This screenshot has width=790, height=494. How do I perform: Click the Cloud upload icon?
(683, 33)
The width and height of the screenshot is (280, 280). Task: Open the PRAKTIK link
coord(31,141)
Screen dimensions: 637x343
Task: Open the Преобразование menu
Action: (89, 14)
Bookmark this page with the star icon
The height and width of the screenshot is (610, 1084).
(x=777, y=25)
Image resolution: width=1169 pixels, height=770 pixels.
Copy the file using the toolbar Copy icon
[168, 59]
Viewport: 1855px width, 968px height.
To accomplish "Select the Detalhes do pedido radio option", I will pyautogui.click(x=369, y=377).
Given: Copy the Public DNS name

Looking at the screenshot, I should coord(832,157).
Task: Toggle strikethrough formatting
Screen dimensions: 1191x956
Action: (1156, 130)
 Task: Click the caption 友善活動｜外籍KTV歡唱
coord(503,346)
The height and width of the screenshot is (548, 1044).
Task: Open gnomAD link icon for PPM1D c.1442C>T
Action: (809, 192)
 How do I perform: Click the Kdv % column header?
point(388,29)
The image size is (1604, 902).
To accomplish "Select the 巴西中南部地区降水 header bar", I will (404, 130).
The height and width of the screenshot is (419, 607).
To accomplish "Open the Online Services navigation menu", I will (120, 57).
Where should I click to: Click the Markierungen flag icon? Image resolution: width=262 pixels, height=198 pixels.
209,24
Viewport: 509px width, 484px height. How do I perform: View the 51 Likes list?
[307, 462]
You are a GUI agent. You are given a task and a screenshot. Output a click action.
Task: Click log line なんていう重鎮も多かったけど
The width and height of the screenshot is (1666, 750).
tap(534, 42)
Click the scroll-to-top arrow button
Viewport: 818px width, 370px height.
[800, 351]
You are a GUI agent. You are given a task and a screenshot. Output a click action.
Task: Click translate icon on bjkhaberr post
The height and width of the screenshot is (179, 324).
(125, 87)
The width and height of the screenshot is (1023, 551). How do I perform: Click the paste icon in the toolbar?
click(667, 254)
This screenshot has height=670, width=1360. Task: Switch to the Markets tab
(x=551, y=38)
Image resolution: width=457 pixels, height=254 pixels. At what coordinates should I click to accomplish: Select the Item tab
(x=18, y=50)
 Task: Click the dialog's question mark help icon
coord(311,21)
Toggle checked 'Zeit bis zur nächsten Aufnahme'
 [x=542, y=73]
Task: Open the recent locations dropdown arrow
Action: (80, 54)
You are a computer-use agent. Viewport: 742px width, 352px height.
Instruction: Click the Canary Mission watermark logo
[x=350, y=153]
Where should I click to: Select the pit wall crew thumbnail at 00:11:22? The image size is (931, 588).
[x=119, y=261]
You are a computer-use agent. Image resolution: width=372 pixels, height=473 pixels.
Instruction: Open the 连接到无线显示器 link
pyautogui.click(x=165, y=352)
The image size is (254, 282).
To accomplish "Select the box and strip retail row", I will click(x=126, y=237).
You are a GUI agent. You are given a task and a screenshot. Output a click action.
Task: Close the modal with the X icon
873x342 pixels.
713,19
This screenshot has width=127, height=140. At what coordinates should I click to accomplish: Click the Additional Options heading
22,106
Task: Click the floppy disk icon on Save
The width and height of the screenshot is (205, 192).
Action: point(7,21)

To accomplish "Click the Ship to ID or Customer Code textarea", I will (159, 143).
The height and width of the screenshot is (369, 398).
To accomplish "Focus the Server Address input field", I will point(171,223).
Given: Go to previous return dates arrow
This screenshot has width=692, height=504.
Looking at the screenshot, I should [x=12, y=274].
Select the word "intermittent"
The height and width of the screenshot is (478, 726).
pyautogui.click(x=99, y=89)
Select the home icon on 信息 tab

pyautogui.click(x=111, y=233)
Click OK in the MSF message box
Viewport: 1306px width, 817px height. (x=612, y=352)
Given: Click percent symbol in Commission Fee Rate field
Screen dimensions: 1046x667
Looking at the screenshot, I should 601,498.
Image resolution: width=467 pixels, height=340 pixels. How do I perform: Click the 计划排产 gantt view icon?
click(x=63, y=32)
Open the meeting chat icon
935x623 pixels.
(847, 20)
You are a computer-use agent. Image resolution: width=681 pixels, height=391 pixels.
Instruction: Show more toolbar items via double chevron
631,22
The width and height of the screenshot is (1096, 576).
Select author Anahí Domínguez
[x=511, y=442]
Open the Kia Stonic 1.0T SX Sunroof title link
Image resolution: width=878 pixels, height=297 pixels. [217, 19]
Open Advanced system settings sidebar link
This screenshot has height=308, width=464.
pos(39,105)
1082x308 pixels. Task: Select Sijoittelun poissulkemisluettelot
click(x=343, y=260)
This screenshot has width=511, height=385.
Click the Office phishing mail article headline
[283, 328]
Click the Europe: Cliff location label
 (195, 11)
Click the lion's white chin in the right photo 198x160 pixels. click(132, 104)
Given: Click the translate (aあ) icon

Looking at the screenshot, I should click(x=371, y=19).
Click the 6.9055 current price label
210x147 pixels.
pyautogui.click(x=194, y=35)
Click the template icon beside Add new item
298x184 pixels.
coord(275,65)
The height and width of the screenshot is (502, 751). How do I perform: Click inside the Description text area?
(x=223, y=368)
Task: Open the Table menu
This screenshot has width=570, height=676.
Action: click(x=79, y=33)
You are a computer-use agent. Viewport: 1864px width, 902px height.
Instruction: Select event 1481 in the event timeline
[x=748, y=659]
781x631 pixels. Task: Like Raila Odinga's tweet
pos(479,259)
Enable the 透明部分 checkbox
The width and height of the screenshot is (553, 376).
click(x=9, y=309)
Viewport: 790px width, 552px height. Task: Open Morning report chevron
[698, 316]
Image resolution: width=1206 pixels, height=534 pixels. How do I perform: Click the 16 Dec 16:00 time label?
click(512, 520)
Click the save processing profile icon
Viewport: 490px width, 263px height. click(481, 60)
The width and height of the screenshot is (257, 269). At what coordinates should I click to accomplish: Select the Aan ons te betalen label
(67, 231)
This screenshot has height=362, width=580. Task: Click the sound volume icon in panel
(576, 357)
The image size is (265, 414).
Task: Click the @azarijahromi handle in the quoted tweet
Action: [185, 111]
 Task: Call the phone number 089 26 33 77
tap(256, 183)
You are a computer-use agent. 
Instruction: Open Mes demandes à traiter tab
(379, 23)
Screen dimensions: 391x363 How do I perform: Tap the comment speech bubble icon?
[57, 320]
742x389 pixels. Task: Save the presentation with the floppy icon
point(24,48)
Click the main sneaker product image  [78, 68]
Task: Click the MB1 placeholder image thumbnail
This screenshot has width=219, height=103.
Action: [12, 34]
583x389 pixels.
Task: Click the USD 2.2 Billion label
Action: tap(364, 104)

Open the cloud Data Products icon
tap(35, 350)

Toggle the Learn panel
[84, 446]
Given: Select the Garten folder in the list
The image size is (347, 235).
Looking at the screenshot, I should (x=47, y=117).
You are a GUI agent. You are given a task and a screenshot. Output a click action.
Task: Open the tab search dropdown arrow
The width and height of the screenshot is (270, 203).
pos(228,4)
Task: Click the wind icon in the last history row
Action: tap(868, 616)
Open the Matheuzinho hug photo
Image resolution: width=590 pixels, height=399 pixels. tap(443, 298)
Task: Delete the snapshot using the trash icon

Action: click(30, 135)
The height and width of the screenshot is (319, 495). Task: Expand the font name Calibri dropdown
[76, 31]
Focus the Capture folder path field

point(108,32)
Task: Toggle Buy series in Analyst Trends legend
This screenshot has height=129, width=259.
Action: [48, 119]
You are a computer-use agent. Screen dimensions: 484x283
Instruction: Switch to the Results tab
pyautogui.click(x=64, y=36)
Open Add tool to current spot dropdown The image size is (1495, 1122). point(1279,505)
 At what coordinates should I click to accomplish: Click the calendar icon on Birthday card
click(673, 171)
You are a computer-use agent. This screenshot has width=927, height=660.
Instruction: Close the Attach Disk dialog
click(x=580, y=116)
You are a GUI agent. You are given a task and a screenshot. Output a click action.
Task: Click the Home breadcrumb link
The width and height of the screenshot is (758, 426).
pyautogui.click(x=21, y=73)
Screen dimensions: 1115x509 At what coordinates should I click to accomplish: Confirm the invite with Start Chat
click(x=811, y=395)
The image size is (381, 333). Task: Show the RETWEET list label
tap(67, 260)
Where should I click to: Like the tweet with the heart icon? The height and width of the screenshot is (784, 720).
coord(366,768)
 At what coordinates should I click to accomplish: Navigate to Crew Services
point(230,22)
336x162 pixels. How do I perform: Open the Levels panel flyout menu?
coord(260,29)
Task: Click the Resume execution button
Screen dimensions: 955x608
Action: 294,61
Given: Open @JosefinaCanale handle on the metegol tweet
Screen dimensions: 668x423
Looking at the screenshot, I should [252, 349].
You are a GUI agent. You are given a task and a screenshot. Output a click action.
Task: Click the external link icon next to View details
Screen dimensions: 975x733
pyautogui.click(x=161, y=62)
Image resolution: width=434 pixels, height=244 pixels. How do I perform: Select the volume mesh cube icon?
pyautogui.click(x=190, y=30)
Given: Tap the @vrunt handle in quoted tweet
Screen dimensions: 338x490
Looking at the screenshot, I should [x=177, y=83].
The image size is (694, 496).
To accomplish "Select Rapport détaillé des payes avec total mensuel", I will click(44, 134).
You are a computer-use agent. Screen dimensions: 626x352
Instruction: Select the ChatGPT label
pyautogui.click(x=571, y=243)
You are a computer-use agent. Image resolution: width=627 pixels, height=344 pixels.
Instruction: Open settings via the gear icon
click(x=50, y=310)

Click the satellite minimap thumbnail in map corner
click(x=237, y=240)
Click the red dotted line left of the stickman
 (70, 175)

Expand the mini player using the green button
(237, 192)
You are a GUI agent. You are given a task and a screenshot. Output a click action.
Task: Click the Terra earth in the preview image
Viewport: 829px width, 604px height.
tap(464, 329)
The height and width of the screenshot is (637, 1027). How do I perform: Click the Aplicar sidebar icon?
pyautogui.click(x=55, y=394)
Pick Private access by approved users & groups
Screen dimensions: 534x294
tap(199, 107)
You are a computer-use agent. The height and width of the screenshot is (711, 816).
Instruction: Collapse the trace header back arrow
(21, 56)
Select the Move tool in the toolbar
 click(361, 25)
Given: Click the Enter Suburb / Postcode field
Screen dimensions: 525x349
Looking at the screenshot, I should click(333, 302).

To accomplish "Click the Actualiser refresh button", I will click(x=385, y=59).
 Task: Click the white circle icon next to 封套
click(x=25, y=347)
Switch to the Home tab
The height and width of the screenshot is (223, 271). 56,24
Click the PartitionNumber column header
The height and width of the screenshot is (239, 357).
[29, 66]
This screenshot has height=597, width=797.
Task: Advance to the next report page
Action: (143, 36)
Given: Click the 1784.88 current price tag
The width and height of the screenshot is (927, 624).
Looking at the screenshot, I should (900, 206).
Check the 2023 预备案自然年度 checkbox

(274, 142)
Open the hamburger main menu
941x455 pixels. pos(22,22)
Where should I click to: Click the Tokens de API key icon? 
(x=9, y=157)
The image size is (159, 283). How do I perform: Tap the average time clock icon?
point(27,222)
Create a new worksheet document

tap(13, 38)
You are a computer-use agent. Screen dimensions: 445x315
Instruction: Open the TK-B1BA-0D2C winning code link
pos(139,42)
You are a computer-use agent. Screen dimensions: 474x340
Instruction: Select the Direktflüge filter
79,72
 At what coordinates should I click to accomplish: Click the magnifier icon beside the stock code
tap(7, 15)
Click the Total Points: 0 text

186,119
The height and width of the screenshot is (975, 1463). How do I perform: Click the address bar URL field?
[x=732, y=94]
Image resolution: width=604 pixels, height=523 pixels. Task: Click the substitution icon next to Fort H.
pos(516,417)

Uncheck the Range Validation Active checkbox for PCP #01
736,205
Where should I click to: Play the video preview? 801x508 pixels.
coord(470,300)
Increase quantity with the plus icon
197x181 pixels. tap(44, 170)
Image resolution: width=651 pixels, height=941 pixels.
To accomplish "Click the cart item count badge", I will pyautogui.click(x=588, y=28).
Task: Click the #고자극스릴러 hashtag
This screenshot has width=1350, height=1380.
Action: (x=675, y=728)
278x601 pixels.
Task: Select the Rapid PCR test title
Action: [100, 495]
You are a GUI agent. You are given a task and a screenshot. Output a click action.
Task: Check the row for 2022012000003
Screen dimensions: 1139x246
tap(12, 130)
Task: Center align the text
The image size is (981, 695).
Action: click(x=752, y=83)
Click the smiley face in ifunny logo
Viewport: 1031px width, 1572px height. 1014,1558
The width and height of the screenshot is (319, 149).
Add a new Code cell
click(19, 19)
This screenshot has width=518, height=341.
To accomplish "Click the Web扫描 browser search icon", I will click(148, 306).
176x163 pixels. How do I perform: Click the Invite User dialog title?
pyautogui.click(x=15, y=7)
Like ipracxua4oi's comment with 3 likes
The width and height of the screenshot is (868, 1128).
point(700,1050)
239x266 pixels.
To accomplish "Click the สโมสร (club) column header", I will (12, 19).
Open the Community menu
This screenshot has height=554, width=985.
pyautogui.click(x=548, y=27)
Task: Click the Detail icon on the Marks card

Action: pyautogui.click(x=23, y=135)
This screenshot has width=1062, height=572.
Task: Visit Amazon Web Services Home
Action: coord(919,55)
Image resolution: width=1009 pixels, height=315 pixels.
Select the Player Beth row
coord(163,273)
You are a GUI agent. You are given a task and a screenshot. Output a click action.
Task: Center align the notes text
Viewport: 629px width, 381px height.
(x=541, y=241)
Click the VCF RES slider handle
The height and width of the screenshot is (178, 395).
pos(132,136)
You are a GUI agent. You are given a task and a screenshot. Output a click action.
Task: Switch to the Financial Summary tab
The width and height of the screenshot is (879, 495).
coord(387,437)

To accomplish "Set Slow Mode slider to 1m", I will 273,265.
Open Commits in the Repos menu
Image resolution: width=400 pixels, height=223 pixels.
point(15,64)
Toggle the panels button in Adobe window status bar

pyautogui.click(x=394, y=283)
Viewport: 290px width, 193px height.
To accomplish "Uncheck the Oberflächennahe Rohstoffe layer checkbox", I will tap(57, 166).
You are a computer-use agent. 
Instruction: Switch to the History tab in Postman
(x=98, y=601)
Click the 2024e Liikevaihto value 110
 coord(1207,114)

* **Task statement**:
Retype exactly the lines from the first line of the records above through the line containing "Click the scroll-to-top arrow button", both included, and nothing else.

* **Reply**:
This screenshot has width=790, height=494. How do I perform: Click the Cloud upload icon?
(683, 33)
The width and height of the screenshot is (280, 280). Task: Open the PRAKTIK link
coord(31,141)
Screen dimensions: 637x343
Task: Open the Преобразование menu
Action: (89, 14)
Bookmark this page with the star icon
The height and width of the screenshot is (610, 1084).
(x=777, y=25)
Image resolution: width=1169 pixels, height=770 pixels.
Copy the file using the toolbar Copy icon
[168, 59]
Viewport: 1855px width, 968px height.
To accomplish "Select the Detalhes do pedido radio option", I will pyautogui.click(x=369, y=377).
Given: Copy the Public DNS name

Looking at the screenshot, I should coord(832,157).
Task: Toggle strikethrough formatting
Screen dimensions: 1191x956
Action: (1156, 130)
 Task: Click the caption 友善活動｜外籍KTV歡唱
coord(503,346)
The height and width of the screenshot is (548, 1044).
Task: Open gnomAD link icon for PPM1D c.1442C>T
Action: (809, 192)
 How do I perform: Click the Kdv % column header?
point(388,29)
The image size is (1604, 902).
To accomplish "Select the 巴西中南部地区降水 header bar", I will (404, 130).
The height and width of the screenshot is (419, 607).
To accomplish "Open the Online Services navigation menu", I will (120, 57).
Where should I click to: Click the Markierungen flag icon? Image resolution: width=262 pixels, height=198 pixels.
209,24
Viewport: 509px width, 484px height. How do I perform: View the 51 Likes list?
[307, 462]
You are a GUI agent. You are given a task and a screenshot. Output a click action.
Task: Click log line なんていう重鎮も多かったけど
The width and height of the screenshot is (1666, 750).
tap(534, 42)
Click the scroll-to-top arrow button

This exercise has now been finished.